The prophecy was in the Sibylline Books. For the prophecy itself, see Suetonius Iuius 79; Dio Cassius 44.15.3, Appian BC 2.110, Plutarch Caes 60. Cicero brings it up as part of a larger discussion of prophecies and the "Noble Lie" in his treatise de Divitione book 2, beginning at chapter 110. He does not mention the specific prophecy at all, though, and the mockery (if you can call it that) comes via the discourse of one of his interlocutors:
"But what weight is to be given to that frenzy of yours, which you term 'divine' and which enables the crazy man to see what the wise man does not see, and invests the man who has lost human intelligence with the intelligence of the gods?
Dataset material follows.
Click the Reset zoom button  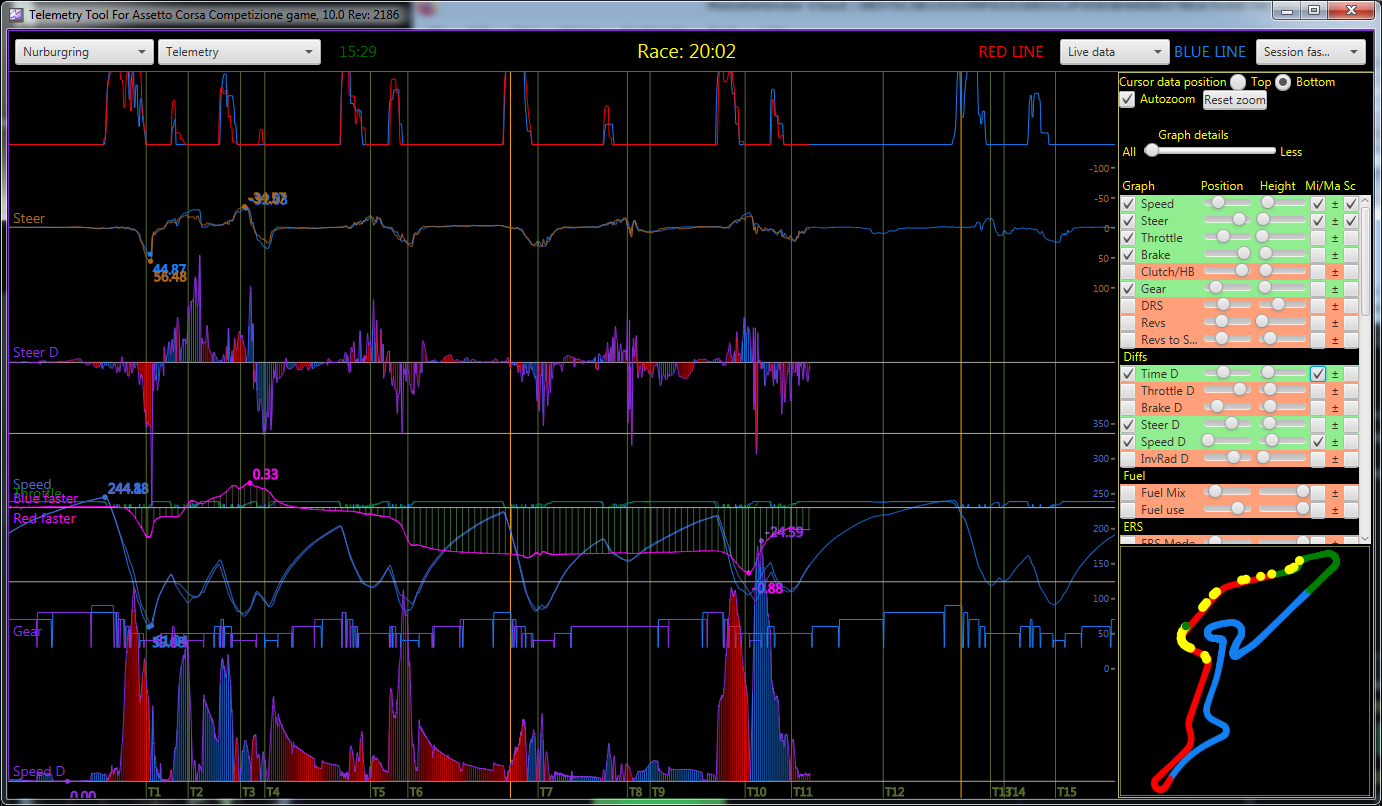click(x=1234, y=99)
We Romans venerate the verses of the Sibyl who is said to have uttered them while in a frenzy. Recently there was a rumour, which was believed at the time, but turned out to be false, that one of the interpreters​ of those verses was going to declare in the Senate that, for our safety, the man whom we had as king in fact should be made king also in name. If this is in the books, to what man and to what time does it refer? For it was clever in the author to take care that whatever happened should appear foretold because all reference to persons or time had been omitted. link
For a full discussion of this passage, see Krostenko, "Beyond (Dis)belief: Rhetorical Form and Religious Symbol in Cicero's de Divinatione" TAPA 130 (2000): 353-391.